Exercise:
Below are the entries to work from; restate word for word the portion that opens with the line containing "Open the Dropbox" and closes with the line containing "Viewport: 634px width, 490px height.", keeping both.

== Exercise input ==

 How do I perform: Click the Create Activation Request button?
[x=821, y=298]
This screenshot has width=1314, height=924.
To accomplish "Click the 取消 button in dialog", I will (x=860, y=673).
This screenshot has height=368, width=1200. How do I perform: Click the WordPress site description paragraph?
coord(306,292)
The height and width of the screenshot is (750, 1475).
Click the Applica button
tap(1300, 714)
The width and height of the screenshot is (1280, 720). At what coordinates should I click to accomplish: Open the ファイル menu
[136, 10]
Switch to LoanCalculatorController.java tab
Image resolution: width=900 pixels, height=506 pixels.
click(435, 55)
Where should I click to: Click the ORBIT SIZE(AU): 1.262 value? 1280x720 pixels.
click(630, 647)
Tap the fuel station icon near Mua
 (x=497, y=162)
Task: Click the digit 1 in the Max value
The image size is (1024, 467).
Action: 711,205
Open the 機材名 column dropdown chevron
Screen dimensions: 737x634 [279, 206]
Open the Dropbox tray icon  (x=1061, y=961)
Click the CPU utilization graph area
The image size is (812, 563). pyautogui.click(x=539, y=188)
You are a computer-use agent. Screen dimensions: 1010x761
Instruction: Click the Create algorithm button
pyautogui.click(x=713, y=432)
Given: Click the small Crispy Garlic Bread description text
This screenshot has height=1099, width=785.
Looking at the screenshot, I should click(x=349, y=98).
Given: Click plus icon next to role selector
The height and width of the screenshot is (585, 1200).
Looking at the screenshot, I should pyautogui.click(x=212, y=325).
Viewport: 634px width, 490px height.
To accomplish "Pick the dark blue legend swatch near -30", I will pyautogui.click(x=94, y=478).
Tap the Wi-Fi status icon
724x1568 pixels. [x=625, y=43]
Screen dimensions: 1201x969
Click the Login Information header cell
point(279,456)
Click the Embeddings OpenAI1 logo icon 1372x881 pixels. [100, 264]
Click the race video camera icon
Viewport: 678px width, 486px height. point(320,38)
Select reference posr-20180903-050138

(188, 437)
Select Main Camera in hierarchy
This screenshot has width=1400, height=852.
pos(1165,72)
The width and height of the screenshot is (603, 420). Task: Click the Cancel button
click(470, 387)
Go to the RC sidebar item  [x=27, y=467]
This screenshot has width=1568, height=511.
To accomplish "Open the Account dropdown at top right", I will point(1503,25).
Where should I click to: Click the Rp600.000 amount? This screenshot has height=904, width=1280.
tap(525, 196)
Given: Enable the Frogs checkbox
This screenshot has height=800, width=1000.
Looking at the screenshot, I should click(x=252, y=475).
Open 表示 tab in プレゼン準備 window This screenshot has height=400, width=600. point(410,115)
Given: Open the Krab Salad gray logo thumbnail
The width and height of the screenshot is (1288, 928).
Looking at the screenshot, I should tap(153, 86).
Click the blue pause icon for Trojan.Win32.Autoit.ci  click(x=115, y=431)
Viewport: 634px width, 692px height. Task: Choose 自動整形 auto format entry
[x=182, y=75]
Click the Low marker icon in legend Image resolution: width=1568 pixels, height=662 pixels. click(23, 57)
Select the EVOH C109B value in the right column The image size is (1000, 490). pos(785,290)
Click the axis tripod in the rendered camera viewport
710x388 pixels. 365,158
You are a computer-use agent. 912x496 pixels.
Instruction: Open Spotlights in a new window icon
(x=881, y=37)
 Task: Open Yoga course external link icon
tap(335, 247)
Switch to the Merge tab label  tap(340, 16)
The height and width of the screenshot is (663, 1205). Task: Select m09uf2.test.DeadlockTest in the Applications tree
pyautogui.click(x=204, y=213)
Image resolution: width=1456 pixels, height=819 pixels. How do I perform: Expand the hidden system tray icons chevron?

===

Solution to this task:
Open the Dropbox tray icon  (x=1061, y=961)
Click the CPU utilization graph area
The image size is (812, 563). pyautogui.click(x=539, y=188)
You are a computer-use agent. Screen dimensions: 1010x761
Instruction: Click the Create algorithm button
pyautogui.click(x=713, y=432)
Given: Click the small Crispy Garlic Bread description text
This screenshot has height=1099, width=785.
Looking at the screenshot, I should click(x=349, y=98).
Given: Click plus icon next to role selector
The height and width of the screenshot is (585, 1200).
Looking at the screenshot, I should pyautogui.click(x=212, y=325).
Viewport: 634px width, 490px height.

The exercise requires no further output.